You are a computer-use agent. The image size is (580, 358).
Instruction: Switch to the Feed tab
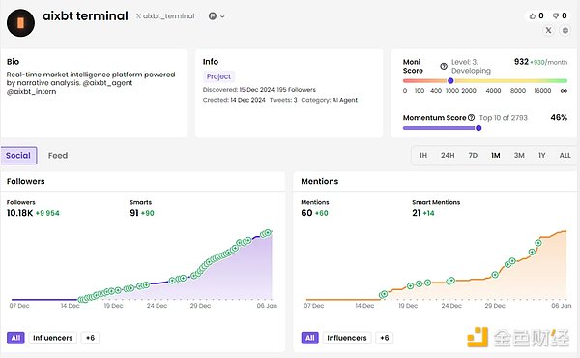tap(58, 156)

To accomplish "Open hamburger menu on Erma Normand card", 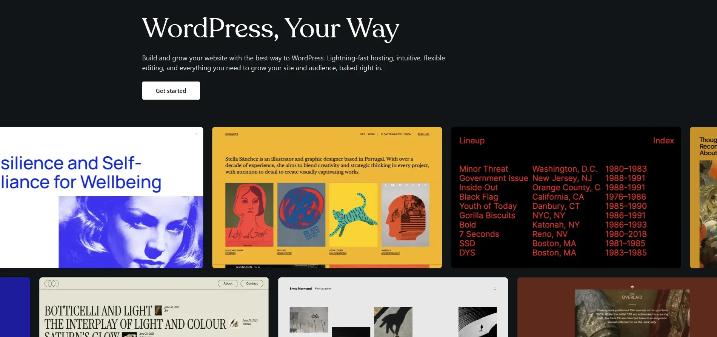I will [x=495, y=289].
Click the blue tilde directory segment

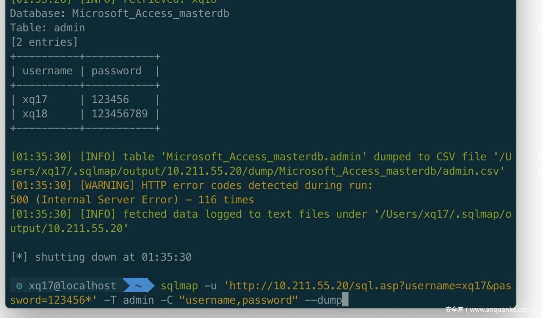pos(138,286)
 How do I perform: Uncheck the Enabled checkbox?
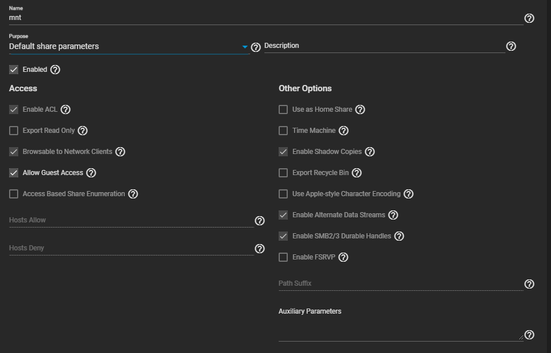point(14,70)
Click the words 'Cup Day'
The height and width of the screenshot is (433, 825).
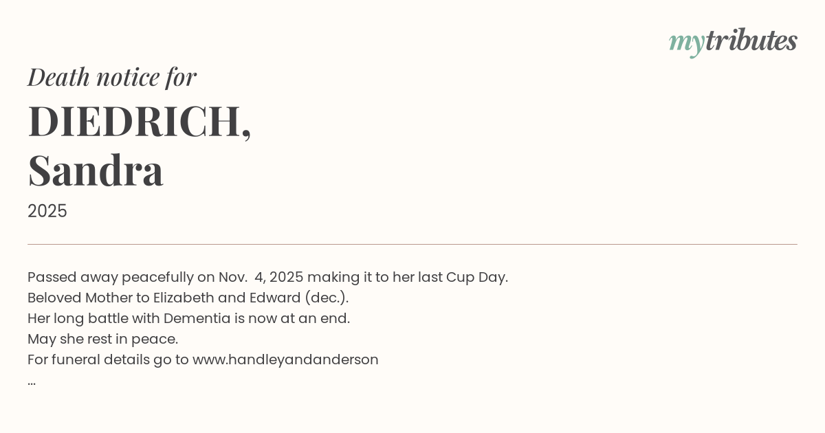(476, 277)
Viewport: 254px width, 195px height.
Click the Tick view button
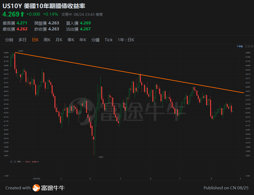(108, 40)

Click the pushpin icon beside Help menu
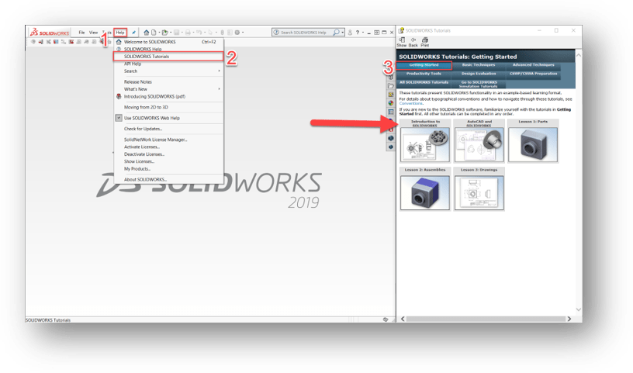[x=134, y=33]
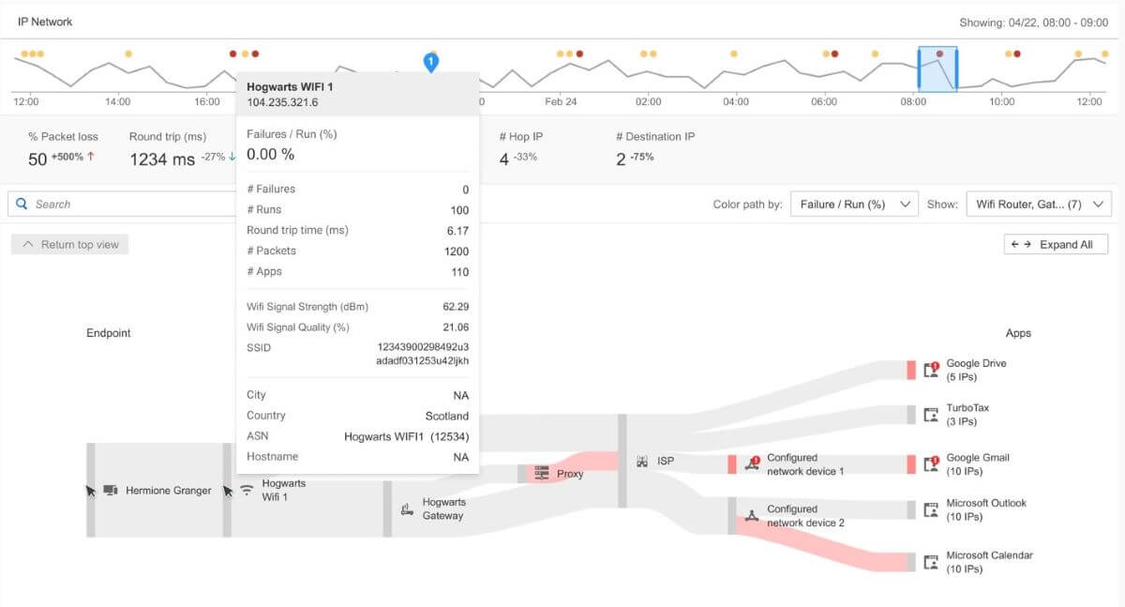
+-------+
▶ _WORK ORDER_
Working down from the line with "Click the Tick view button", copy each line exactly until the last line of the entries, which is also included. Omit the pictures.

▶ _THE ANSWER_
Click the Tick view button
(108, 40)

Click the pushpin icon beside Help menu
[x=134, y=33]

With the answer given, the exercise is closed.